• **Your task**
Your answer must match the records word for word and contain no pictures.

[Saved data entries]
- Opening Delimiter -

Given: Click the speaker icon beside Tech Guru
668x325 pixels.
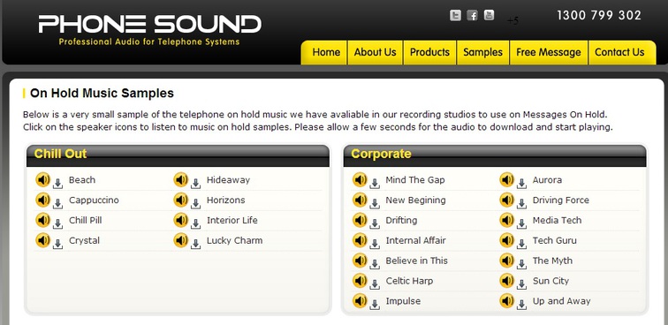Looking at the screenshot, I should click(506, 240).
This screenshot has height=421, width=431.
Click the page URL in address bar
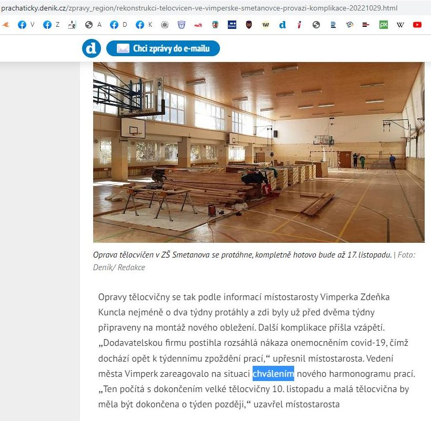coord(199,8)
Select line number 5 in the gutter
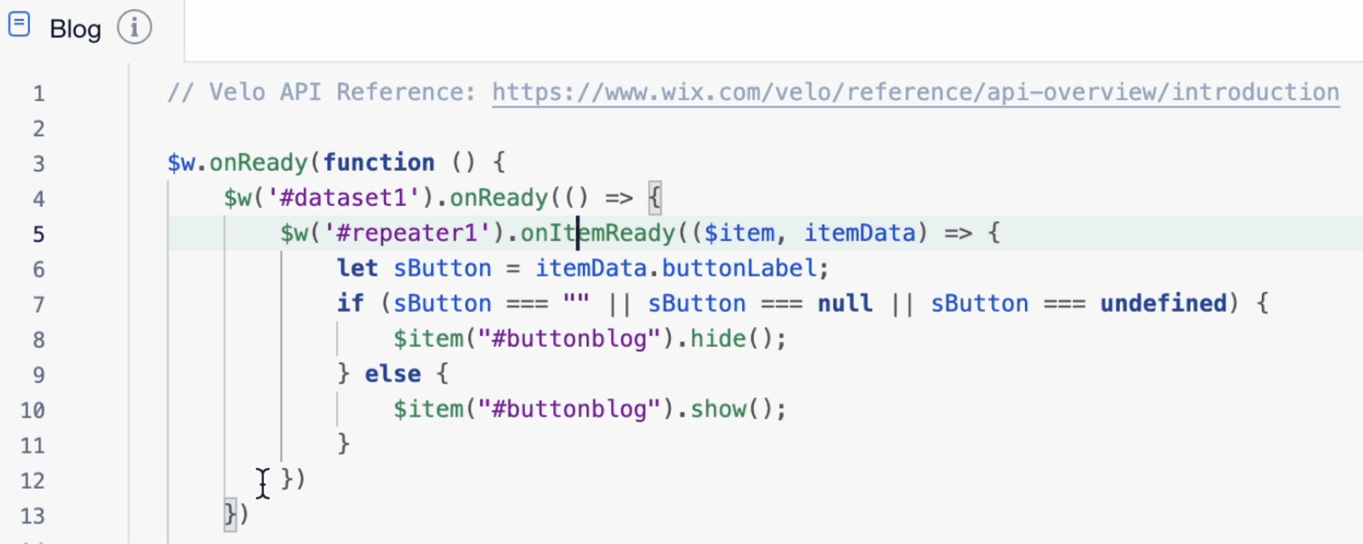The width and height of the screenshot is (1363, 544). pyautogui.click(x=39, y=233)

- Closing Delimiter -

• **Answer to this problem**
Given: Click the speaker icon beside Tech Guru
668x325 pixels.
Looking at the screenshot, I should click(506, 240).
This screenshot has height=421, width=431.
Click the page URL in address bar
coord(199,8)
Select line number 5 in the gutter
The width and height of the screenshot is (1363, 544). pyautogui.click(x=39, y=233)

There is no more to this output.